У Макаренки увлажнились глаза, он закурил, вдохнув дым папиросы, закашлялся, прошёл босиком по цементному полу.
– У меня только раз, в канской тюрьме, была такая же замечательная встреча с одним старым троцкистом, которого привезли из секретного изолятора и который, можете себе-представить, понятия не имел ни о процессах, ни о расстрелах. Он стал расспрашивать меня о Зиновьеве, Каменеве, Бухарине... «Ну, как они – пишут? Позволяют им сотрудничать в прессе?» Я сначала отвечал: «Да, да», не решался его сразу огорошить.
«О чём же они пишут?» Я изобразил дурака – теория, знаете, не по моей части. А он в конце концов сказал: «Возьмите себя в руки, дорогой товарищ, и не думайте, что я сумасшедший, – они все умерли, все расстреляны, все – от первого до последнего, – и все они сознались». – «Да в чём же они могли сознаться?» Он обозвал меня лгуном и провокатором, чуть в горло мне не вцепился – ах ты Боже мой, вот была история! Но через несколько дней пришла телеграмма из Центра и его самого, к счастью, расстреляли. Я до сих пор ещё испытываю за него облегчение, когда вспоминаю об этом. Но вы! Это феноменально!
– Феноменально, – повторил Рыжик, прислонившись к стене и ощущая внезапную тяжесть в голове. Его пробирала дрожь.
Макаренко закутался в одеяло, его длинные пальцы поигрывали в воздухе.
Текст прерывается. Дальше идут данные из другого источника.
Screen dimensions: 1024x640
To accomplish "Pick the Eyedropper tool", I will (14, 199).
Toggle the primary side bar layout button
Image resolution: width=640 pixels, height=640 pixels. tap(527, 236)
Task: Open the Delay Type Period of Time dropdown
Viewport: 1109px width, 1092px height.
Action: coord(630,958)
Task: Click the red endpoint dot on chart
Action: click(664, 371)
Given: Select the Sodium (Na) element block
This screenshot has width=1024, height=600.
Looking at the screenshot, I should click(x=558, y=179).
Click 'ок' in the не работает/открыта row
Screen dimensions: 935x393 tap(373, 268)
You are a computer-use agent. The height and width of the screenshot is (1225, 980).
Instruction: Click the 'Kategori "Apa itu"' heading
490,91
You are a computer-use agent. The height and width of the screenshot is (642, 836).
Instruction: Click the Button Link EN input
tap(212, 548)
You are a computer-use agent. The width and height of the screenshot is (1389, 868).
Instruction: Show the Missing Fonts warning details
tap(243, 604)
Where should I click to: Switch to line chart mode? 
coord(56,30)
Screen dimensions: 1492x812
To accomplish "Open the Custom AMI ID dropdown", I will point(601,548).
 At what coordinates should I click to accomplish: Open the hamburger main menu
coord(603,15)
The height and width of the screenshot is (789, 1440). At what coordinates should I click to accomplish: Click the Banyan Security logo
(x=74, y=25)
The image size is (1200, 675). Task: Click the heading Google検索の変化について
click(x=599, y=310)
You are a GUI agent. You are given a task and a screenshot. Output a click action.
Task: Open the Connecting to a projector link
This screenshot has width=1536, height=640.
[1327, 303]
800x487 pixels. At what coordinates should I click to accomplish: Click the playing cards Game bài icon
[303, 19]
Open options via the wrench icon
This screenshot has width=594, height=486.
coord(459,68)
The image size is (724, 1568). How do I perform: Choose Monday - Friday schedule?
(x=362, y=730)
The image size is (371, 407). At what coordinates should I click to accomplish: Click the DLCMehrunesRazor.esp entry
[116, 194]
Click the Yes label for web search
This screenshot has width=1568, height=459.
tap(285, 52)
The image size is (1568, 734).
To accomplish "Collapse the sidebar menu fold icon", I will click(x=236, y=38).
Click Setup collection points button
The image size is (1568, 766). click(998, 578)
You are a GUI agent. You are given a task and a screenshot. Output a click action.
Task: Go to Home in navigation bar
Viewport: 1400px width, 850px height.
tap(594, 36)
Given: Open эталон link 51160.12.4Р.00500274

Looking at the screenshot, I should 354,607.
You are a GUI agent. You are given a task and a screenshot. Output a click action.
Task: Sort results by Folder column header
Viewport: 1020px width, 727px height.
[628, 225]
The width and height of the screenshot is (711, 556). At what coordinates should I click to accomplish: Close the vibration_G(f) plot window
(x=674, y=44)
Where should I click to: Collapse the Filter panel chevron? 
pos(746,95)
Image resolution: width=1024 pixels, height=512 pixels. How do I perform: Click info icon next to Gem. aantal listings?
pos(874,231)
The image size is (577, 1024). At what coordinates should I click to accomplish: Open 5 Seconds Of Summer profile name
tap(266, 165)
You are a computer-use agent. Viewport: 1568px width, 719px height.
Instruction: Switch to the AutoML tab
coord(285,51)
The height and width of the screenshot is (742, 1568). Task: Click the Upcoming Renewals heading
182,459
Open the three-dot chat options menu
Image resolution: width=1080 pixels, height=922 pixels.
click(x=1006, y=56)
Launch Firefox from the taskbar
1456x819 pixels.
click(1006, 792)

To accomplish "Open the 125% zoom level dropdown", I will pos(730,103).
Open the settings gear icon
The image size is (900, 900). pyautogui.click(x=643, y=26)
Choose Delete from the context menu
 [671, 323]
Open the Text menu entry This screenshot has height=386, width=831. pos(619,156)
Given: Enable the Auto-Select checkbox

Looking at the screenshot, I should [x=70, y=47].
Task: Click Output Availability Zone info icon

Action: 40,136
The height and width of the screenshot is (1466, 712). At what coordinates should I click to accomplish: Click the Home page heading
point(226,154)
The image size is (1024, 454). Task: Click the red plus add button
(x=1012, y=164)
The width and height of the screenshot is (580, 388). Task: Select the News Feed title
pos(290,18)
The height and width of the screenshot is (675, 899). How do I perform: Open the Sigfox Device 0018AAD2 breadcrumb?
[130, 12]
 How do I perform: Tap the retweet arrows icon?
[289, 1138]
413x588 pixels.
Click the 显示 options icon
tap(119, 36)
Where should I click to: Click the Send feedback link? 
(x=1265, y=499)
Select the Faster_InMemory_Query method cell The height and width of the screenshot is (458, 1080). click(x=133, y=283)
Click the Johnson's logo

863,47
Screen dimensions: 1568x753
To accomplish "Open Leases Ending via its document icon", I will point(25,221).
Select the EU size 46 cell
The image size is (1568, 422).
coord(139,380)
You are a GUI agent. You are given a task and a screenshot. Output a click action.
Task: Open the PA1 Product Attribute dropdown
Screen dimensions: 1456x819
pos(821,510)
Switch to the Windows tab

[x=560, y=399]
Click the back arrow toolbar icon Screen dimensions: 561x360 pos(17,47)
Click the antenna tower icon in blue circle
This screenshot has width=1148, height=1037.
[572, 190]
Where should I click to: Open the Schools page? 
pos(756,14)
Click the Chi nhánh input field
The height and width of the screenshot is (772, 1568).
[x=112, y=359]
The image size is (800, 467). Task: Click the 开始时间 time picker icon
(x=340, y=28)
– Наша встреча – неслыханное явление. Невообразимая оплошность охраны, фантастическая удача, которой мы обязаны созвездием, утерявшим равновесие. Мы переживаем апокалипсис социализма, товарищ Рыжик. Хотелось бы прожить ещё сто лет, чтобы наконец понять.
– Я-то понимаю, – сказал Рыжик.
– Ну да, конечно – левые тезисы... Я тоже марксист. Но закройте на минуту глаза, прислушайтесь к земле, прислушайтесь к вашим нервам... Вы думаете, я говорю глупости?
– Нет.
Рыжик умел безошибочно расшифровывать (и, может быть, он один на всём свете был на это способен) иероглифы, выжженные калёным железом на теле страны. Он знал почти наизусть фальсифицированные протоколы трёх больших процессов, знал все подробности других процессов, состоявшихся в Харькове, Свердловске, Ташкенте, Красноярске, о которых мир не знал ничего. По сотням тысяч печатных строк, полных бесчисленных выдумок, он различал другие иероглифы, тоже налитые кровью, но беспощадно ясные. И за каждым из них было чьё-то имя, выражение лица, голос – вся история последних двадцати пяти лет. Ответ Зиновьева на процессе в августе 1936 года был связан с фразой, сказанной им во дворе изолятора в 1932 году, а эта фраза – с речью, произнесённой в 1926 году на заседании ЦК, – речью, полной намёков и обдуманных выражений угодливой преданности; и речь, в свою очередь, связывалась с заявлением председателя Коминтерна в 1925 году, с застольной беседой 1923 года, когда впервые обсуждался вопрос о демократизации диктатуры... Нити всего этого уходили в прошлое, к XII съезду партии, к дискуссиям в 1920 году о роли профсоюзов, к теории военного коммунизма, обсуждавшейся в ЦК в эпоху первого голода в стране, к разногласиям, возникшим накануне и после восстания, к небольшим статьям, в которых обсуждались тезисы Розы Люксембург, к возражениям Юлия Мартова, к ереси Богданова...
Если бы Рыжик обладал поэтическим чутьем, его привёл бы в восторг образ мощного коллективного ума, впитавшего в себя тысячи отдельных умов, чтобы за четверть века проделать такую огромную работу. Но, как бы рикошетом собственной победы, этот ум был за несколько лет уничтожен и, быть может, отражался теперь, как в тысячегранном зеркале, только в памяти Рыжика. Угасли могучие умы, изуродованы, окровавлены лица... Даже идеи корчились теперь, как в пляске смерти, тексты приобрели вдруг обратный смысл, безумие уносило безвозвратно людей, книги, даже историю, считавшуюся законченной и зачем-то нелепо искажённую. Один бил себя в грудь и кричал: «Я был подкуплен Японией», другой с горячыо признавался: «Я хотел убить Вождя, перед которым преклоняюсь», но третий, презрительно пожимая плечами, говорил: «Ну, полно!» – и, казалось, в задыхающемся мире разом, растворялась сотня окон.